RAJPURA, Inde, 25 janvier (Reuters) – Srijan Upadhyay a fourni des collations frites à de petits restaurants et des étals en bordure de route dans l'État pauvre du Bihar, dans l'est de l'Inde, avant que les blocages de COVID-19 n'obligent la plupart de ses clients à fermer, beaucoup sans payer ce qu'ils lui devaient .
Avec son entreprise paralysée, le premier cycle en informatique de 31 ans s'est rendu ce mois-ci dans la ville de Rajpura, dans l'État du Pendjab, pour rencontrer des consultants qui lui ont promis un visa de travail pour le Canada. Il a amené son voisin qui veut aussi un visa canadien parce que son diplôme en commerce ne l'a pas aidé à trouver un emploi.
"Il n'y a pas assez d'emplois pour nous ici, et chaque fois que des postes vacants au gouvernement se présentent, nous entendons parler de tricherie, de fuites de papiers de test", a déclaré Upadhyay, attendant dans le salon des consultants Blue Line. "Je suis sûr que nous obtiendrons un emploi au Canada, quel qu'il soit au départ."

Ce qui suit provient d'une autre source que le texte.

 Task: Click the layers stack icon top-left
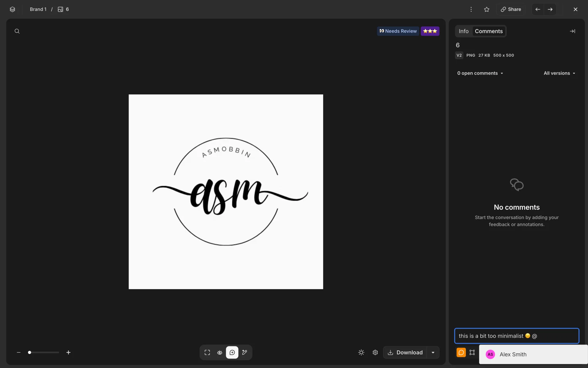12,9
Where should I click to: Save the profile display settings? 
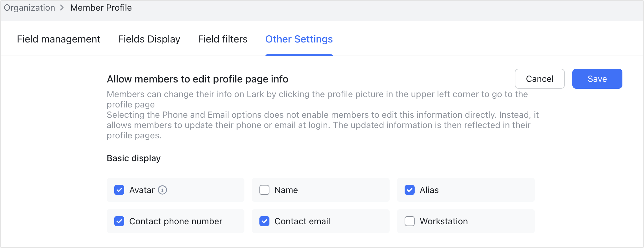pyautogui.click(x=597, y=79)
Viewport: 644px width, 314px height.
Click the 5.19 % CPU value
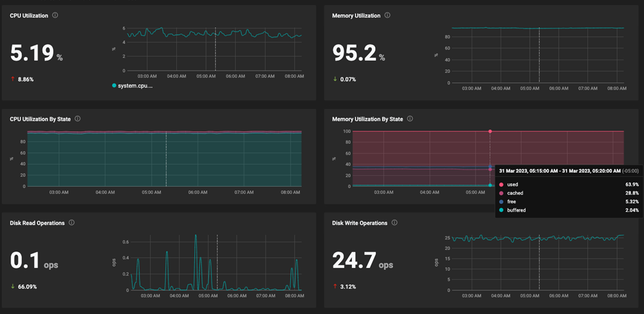tap(36, 53)
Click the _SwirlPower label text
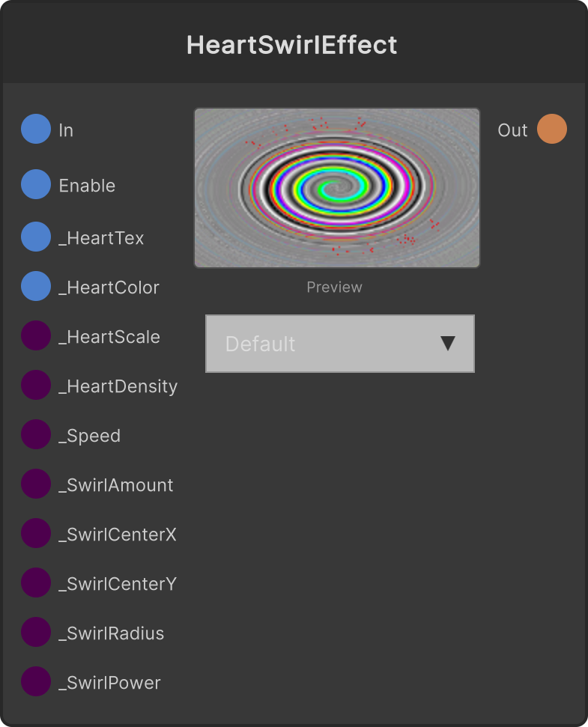The image size is (588, 727). (x=109, y=683)

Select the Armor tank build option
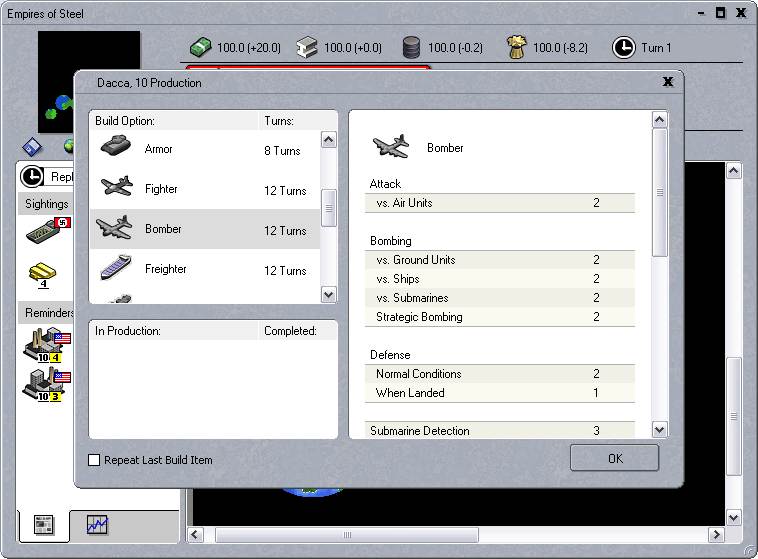(117, 148)
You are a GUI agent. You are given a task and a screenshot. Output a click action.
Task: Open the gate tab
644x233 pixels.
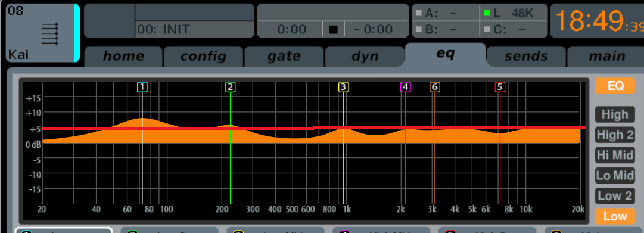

On estime que le taux de chômage en Inde a dépassé le taux mondial au cours de cinq des six dernières années, selon les données du Center for Monitoring Indian Economy (CMIE) et de l'Organisation internationale du travail, en raison d'un ralentissement économique exacerbé par la pandémie.
Après avoir culminé à 23,5 % en avril 2020, le taux de chômage en Inde est tombé à 7,9 % le mois dernier, selon le CMIE.
Le taux au Canada est tombé à un creux de plusieurs mois de 5,9% en décembre, tandis que le groupe de l'OCDE composé principalement de pays riches a signalé un sixième mois consécutif de baisse en octobre, des pays comme les États-Unis souffrant...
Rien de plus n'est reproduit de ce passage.